In this exclusive MedPage Today video, Steven Nissen, MD, of the Cleveland Clinic, joined us at the recent American College of Cardiology meeting in New Orleans to share his excitement for the potential of continuous glucose monitoring as a method for reducing cardiovascular risk.
Following is a transcript of his remarks:
I’m personally very excited about continuous glucose monitoring, and I’m particularly excited that we’re now seeing the first of a generation of closed-loop systems where there’s actually an adjustment of insulin dosage based upon real-time data with respect to blood glucose. We’ve waited for decades for this to mature and there are several things to think about. One is that hypoglycemic episodes are not good for people, and the problem with giving insulin based upon intermittent finger-stick glucoses is that you never know exactly at any given point in time what you’re actually doing. You don’t know in the middle of the night, for example, whether or not someone is getting a very low blood sugar.
There’s lots of reasons to believe that hypoglycemic episodes have adverse cardiovascular consequences. What happens when blood sugar goes low and the response is an adrenaline surge. Those surges in adrenaline raise heart rate. They raise blood pressure. They do a lot of other things that may have adverse effects on the cardiovascular system.

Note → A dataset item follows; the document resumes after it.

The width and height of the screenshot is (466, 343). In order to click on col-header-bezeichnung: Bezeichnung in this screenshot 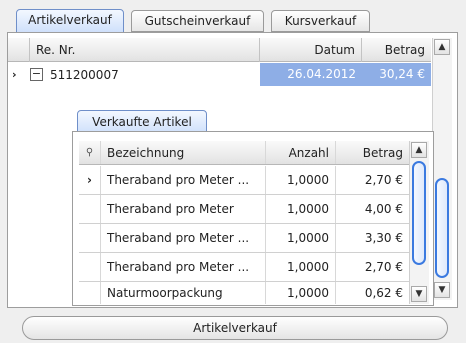, I will do `click(184, 152)`.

Smoothing out those extreme oscillations in blood sugar in insulin-dependent diabetics has the potential to yield a reduction in adverse cardiovascular outcomes, but it needs to be studied.

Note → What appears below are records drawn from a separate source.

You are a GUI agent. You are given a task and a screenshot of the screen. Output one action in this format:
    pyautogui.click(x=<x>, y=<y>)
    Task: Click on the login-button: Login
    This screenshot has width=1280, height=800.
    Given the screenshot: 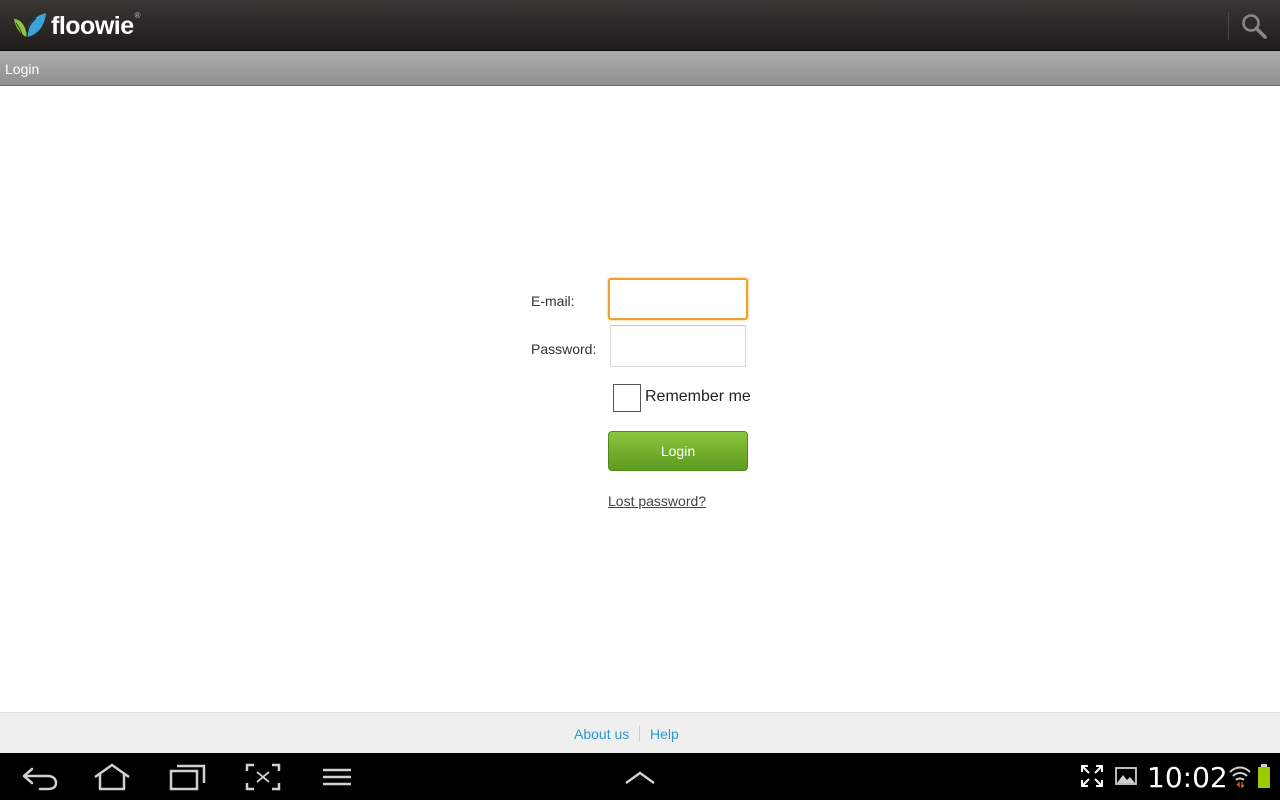 What is the action you would take?
    pyautogui.click(x=678, y=451)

One of the challenges we have in medicine is that the device industry doesn’t like to do big, complicated, and expensive trials for a variety of reasons that, again, are off topic, but can we get a … I mean, if you look at the diabetes trials now underway, some of them are more than 10,000 patients. I don’t think we would have an easy time getting funded a 10,000-patient study of continuous glucose monitoring as a means to lower cardiovascular risk, but it should be done because it has a lot of potential. It is a more physiological way to deliver insulin based upon continuous measurements. It’s not perfect, but it is a huge step in the right direction.